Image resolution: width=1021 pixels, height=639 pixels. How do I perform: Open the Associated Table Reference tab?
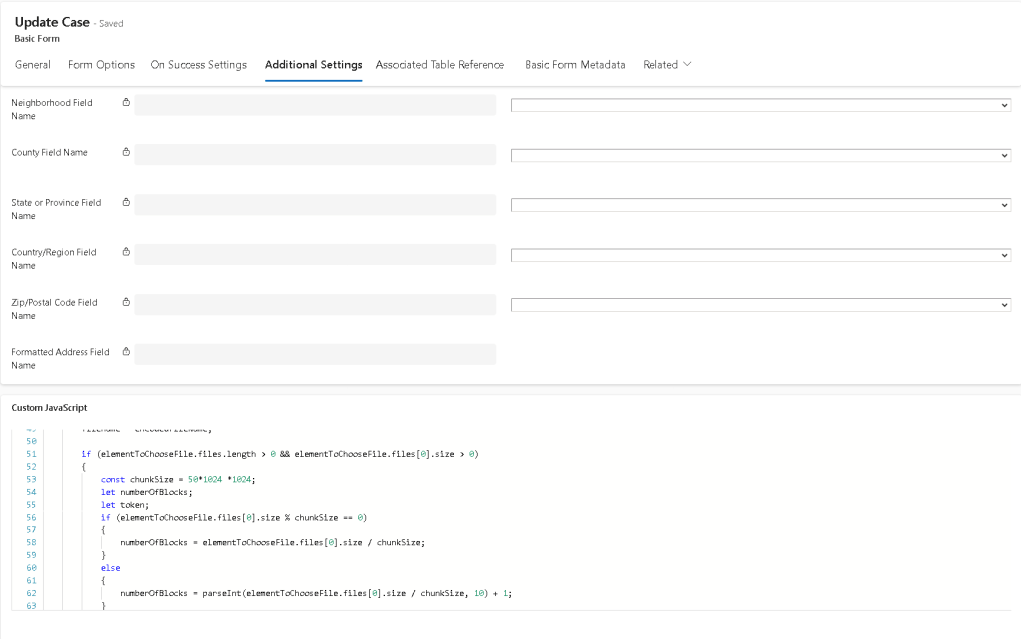pos(439,64)
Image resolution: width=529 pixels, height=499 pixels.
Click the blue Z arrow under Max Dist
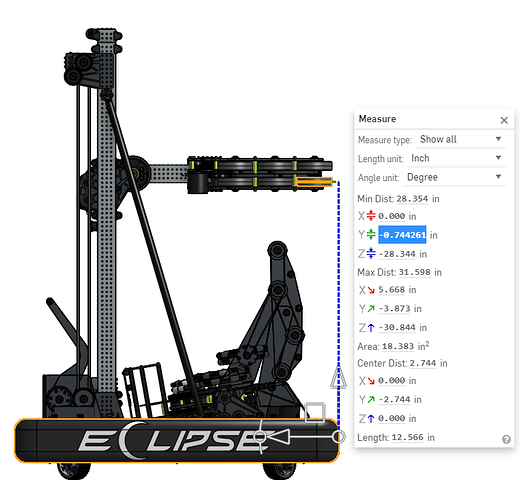coord(371,327)
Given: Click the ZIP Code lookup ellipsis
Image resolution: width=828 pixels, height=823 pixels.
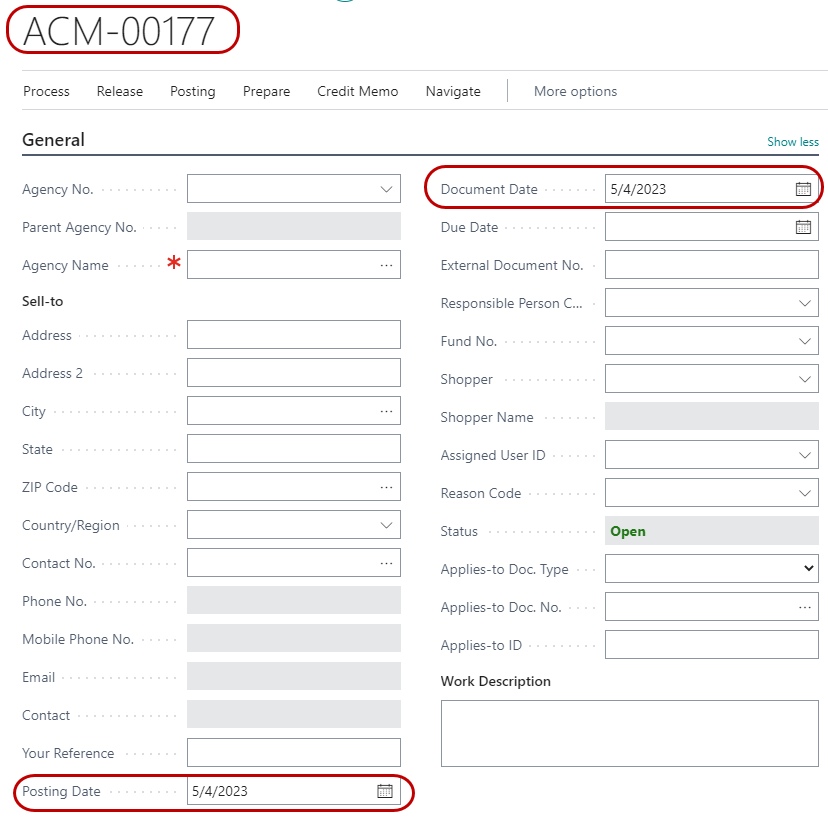Looking at the screenshot, I should click(386, 487).
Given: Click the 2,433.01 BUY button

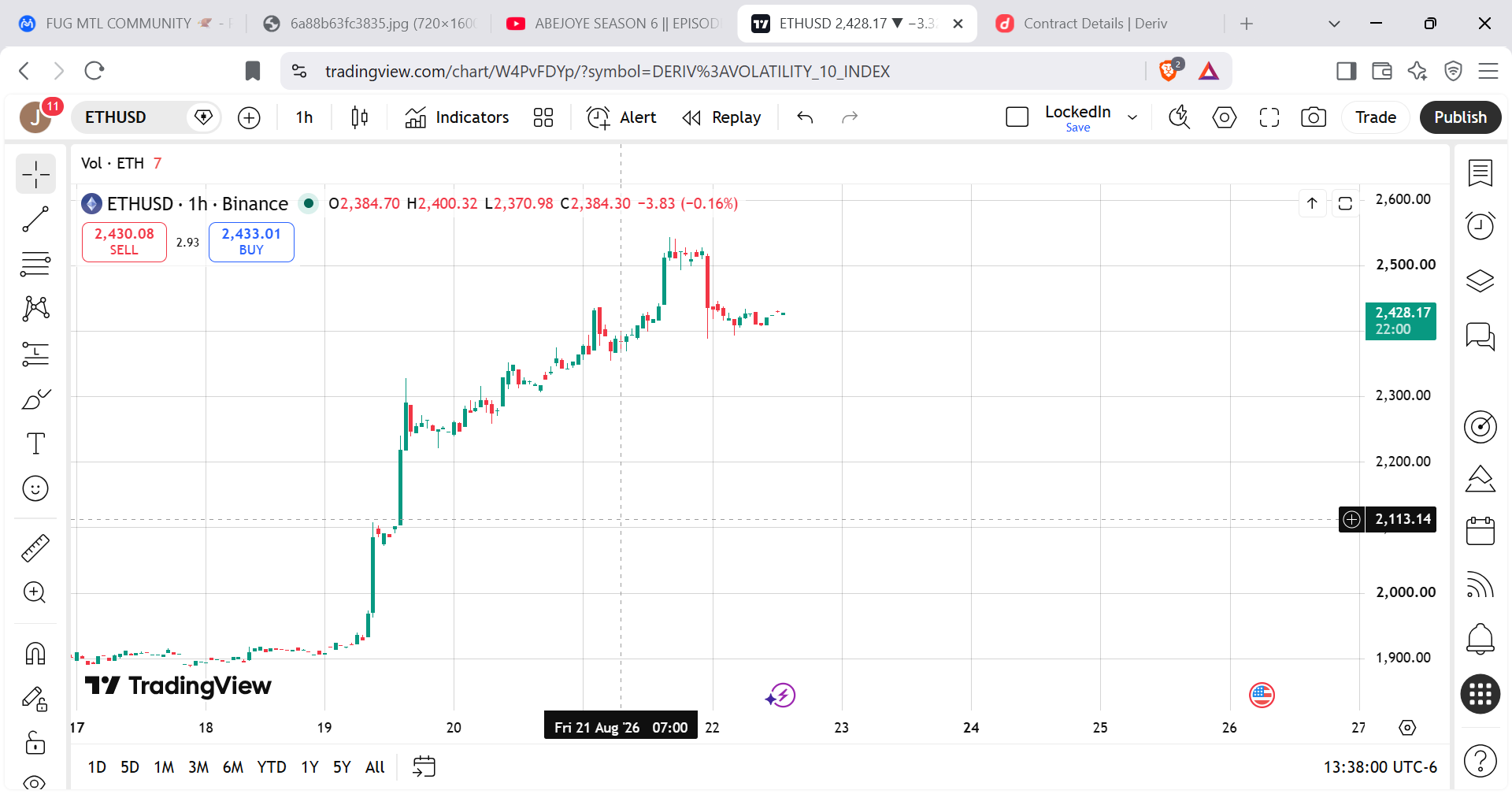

........

» **PROBLEM REQUIREMENTS**: Do not copy pictures. Restate exactly the lines from the one containing "Image resolution: width=828" through the last line of the records.

» **ANSWER BOX**:
Image resolution: width=828 pixels, height=823 pixels.
Looking at the screenshot, I should click(386, 487).
Given: Click the 2,433.01 BUY button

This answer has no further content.